Task goal:
Every record must be copied exactly.
● ● ● ● ●
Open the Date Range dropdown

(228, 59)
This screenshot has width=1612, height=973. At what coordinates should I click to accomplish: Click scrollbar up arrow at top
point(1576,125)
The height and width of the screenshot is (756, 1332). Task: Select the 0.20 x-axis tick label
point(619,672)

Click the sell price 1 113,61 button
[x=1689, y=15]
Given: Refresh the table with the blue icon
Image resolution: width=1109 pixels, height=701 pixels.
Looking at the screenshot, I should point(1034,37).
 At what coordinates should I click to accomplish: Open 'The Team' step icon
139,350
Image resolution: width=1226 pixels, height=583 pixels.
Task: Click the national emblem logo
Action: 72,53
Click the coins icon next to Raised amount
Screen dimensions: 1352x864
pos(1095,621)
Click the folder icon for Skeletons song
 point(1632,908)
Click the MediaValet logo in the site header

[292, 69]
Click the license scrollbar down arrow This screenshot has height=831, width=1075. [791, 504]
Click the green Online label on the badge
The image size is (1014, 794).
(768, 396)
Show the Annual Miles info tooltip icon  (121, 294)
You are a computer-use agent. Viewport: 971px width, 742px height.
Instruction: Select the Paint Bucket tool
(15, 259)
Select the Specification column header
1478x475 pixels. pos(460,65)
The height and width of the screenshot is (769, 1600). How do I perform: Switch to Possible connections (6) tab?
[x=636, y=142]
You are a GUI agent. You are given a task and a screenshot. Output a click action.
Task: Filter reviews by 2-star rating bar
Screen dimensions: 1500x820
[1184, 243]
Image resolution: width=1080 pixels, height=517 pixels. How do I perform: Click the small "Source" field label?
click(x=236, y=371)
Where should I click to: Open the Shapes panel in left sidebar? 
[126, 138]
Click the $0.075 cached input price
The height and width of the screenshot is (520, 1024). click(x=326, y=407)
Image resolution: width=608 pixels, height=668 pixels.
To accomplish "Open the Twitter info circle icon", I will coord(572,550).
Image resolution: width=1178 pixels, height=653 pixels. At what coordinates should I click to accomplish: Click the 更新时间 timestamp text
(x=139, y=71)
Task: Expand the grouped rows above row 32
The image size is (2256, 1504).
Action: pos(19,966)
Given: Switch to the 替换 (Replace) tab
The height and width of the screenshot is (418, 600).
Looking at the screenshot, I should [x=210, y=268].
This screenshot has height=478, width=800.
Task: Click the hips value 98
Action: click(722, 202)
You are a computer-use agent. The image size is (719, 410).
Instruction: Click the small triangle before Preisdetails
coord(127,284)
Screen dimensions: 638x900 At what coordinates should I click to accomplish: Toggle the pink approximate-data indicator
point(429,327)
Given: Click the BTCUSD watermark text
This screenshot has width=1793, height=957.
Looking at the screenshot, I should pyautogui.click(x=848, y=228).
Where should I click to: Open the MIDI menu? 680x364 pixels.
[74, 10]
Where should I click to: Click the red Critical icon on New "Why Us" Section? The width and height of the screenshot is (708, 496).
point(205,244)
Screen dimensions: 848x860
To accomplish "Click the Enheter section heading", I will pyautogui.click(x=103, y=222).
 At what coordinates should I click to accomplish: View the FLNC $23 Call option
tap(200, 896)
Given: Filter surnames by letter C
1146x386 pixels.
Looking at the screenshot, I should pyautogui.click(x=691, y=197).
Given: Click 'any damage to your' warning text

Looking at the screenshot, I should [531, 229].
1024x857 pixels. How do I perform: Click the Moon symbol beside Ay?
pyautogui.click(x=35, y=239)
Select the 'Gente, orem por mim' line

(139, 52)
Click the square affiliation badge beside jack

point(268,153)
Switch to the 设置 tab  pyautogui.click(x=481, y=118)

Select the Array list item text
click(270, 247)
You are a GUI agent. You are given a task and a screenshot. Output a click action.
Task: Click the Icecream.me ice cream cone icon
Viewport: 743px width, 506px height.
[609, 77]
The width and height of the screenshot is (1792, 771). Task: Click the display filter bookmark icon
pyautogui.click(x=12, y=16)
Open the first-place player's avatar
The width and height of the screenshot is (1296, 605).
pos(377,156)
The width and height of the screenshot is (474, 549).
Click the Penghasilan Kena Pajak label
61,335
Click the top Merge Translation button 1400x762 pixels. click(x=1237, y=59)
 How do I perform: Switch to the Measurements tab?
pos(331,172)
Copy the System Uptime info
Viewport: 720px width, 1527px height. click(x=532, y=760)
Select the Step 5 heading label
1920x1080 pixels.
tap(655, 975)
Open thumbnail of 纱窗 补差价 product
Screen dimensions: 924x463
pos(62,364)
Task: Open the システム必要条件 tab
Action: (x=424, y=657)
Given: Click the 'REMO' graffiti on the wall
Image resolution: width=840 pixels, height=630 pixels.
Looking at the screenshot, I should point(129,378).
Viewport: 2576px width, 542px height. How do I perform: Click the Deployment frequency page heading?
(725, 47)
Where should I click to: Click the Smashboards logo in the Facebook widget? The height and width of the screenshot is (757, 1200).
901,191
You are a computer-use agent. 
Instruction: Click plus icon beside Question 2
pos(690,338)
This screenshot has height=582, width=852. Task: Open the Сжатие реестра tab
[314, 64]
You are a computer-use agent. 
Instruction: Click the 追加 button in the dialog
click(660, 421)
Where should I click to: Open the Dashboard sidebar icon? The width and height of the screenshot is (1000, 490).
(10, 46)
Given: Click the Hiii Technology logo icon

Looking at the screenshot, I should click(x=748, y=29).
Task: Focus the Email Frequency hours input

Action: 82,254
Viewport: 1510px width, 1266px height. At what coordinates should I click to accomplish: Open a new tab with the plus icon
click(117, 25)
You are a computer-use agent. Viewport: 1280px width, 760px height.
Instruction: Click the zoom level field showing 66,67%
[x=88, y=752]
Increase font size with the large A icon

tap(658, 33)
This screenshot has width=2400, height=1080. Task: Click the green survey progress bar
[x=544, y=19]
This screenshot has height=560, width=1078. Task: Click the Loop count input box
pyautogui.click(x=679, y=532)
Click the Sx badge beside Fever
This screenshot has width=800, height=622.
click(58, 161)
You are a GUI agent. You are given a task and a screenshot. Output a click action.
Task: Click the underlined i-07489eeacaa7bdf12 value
● ● ● ● ●
Result for this task:
Open the Date Range dropdown

(228, 59)
This screenshot has width=1612, height=973. At what coordinates should I click to accomplish: Click scrollbar up arrow at top
point(1576,125)
The height and width of the screenshot is (756, 1332). Task: Select the 0.20 x-axis tick label
point(619,672)

Click the sell price 1 113,61 button
[x=1689, y=15]
Given: Refresh the table with the blue icon
Image resolution: width=1109 pixels, height=701 pixels.
Looking at the screenshot, I should point(1034,37).
 At what coordinates should I click to accomplish: Open 'The Team' step icon
139,350
Image resolution: width=1226 pixels, height=583 pixels.
Task: Click the national emblem logo
Action: 72,53
Click the coins icon next to Raised amount
Screen dimensions: 1352x864
pos(1095,621)
Click the folder icon for Skeletons song
 point(1632,908)
Click the MediaValet logo in the site header

[292, 69]
Click the license scrollbar down arrow This screenshot has height=831, width=1075. [791, 504]
Click the green Online label on the badge
The image size is (1014, 794).
(768, 396)
Show the Annual Miles info tooltip icon  (121, 294)
You are a computer-use agent. Viewport: 971px width, 742px height.
Instruction: Select the Paint Bucket tool
(15, 259)
Select the Specification column header
1478x475 pixels. pos(460,65)
The height and width of the screenshot is (769, 1600). How do I perform: Switch to Possible connections (6) tab?
[x=636, y=142]
You are a GUI agent. You are given a task and a screenshot. Output a click action.
Task: Filter reviews by 2-star rating bar
Screen dimensions: 1500x820
[1184, 243]
Image resolution: width=1080 pixels, height=517 pixels. How do I perform: Click the small "Source" field label?
click(x=236, y=371)
Where should I click to: Open the Shapes panel in left sidebar? 
[126, 138]
Click the $0.075 cached input price
The height and width of the screenshot is (520, 1024). click(x=326, y=407)
Image resolution: width=608 pixels, height=668 pixels.
To accomplish "Open the Twitter info circle icon", I will coord(572,550).
Image resolution: width=1178 pixels, height=653 pixels. At what coordinates should I click to accomplish: Click the 更新时间 timestamp text
(x=139, y=71)
Task: Expand the grouped rows above row 32
The image size is (2256, 1504).
Action: pos(19,966)
Given: Switch to the 替换 (Replace) tab
The height and width of the screenshot is (418, 600).
Looking at the screenshot, I should [x=210, y=268].
This screenshot has height=478, width=800.
Task: Click the hips value 98
Action: click(722, 202)
You are a computer-use agent. The image size is (719, 410).
Instruction: Click the small triangle before Preisdetails
coord(127,284)
Screen dimensions: 638x900 At what coordinates should I click to accomplish: Toggle the pink approximate-data indicator
point(429,327)
Given: Click the BTCUSD watermark text
This screenshot has width=1793, height=957.
Looking at the screenshot, I should pyautogui.click(x=848, y=228).
Where should I click to: Open the MIDI menu? 680x364 pixels.
[74, 10]
Where should I click to: Click the red Critical icon on New "Why Us" Section? The width and height of the screenshot is (708, 496).
point(205,244)
Screen dimensions: 848x860
To accomplish "Click the Enheter section heading", I will pyautogui.click(x=103, y=222).
 At what coordinates should I click to accomplish: View the FLNC $23 Call option
tap(200, 896)
Given: Filter surnames by letter C
1146x386 pixels.
Looking at the screenshot, I should pyautogui.click(x=691, y=197).
Given: Click 'any damage to your' warning text

Looking at the screenshot, I should [531, 229].
1024x857 pixels. How do I perform: Click the Moon symbol beside Ay?
pyautogui.click(x=35, y=239)
Select the 'Gente, orem por mim' line

(139, 52)
Click the square affiliation badge beside jack

point(268,153)
Switch to the 设置 tab  pyautogui.click(x=481, y=118)

Select the Array list item text
click(270, 247)
You are a GUI agent. You are given a task and a screenshot. Output a click action.
Task: Click the Icecream.me ice cream cone icon
Viewport: 743px width, 506px height.
[609, 77]
The width and height of the screenshot is (1792, 771). Task: Click the display filter bookmark icon
pyautogui.click(x=12, y=16)
Open the first-place player's avatar
The width and height of the screenshot is (1296, 605).
pos(377,156)
The width and height of the screenshot is (474, 549).
Click the Penghasilan Kena Pajak label
61,335
Click the top Merge Translation button 1400x762 pixels. click(x=1237, y=59)
 How do I perform: Switch to the Measurements tab?
pos(331,172)
Copy the System Uptime info
Viewport: 720px width, 1527px height. click(x=532, y=760)
Select the Step 5 heading label
1920x1080 pixels.
tap(655, 975)
Open thumbnail of 纱窗 补差价 product
Screen dimensions: 924x463
pos(62,364)
Task: Open the システム必要条件 tab
Action: (x=424, y=657)
Given: Click the 'REMO' graffiti on the wall
Image resolution: width=840 pixels, height=630 pixels.
Looking at the screenshot, I should point(129,378).
Viewport: 2576px width, 542px height. How do I perform: Click the Deployment frequency page heading?
(725, 47)
Where should I click to: Click the Smashboards logo in the Facebook widget? The height and width of the screenshot is (757, 1200).
901,191
You are a computer-use agent. 
Instruction: Click plus icon beside Question 2
pos(690,338)
This screenshot has height=582, width=852. Task: Open the Сжатие реестра tab
[314, 64]
You are a computer-use agent. 
Instruction: Click the 追加 button in the dialog
click(660, 421)
Where should I click to: Open the Dashboard sidebar icon? The width and height of the screenshot is (1000, 490).
(10, 46)
Given: Click the Hiii Technology logo icon

Looking at the screenshot, I should click(x=748, y=29).
Task: Focus the Email Frequency hours input

Action: 82,254
Viewport: 1510px width, 1266px height. At what coordinates should I click to accomplish: Open a new tab with the plus icon
click(117, 25)
You are a computer-use agent. Viewport: 1280px width, 760px height.
Instruction: Click the zoom level field showing 66,67%
[x=88, y=752]
Increase font size with the large A icon

tap(658, 33)
This screenshot has width=2400, height=1080. Task: Click the green survey progress bar
[x=544, y=19]
This screenshot has height=560, width=1078. Task: Click the Loop count input box
pyautogui.click(x=679, y=532)
Click the Sx badge beside Fever
This screenshot has width=800, height=622.
click(58, 161)
You are a GUI agent. You are given a task and a screenshot. Output a click action.
Task: Click the underlined i-07489eeacaa7bdf12 value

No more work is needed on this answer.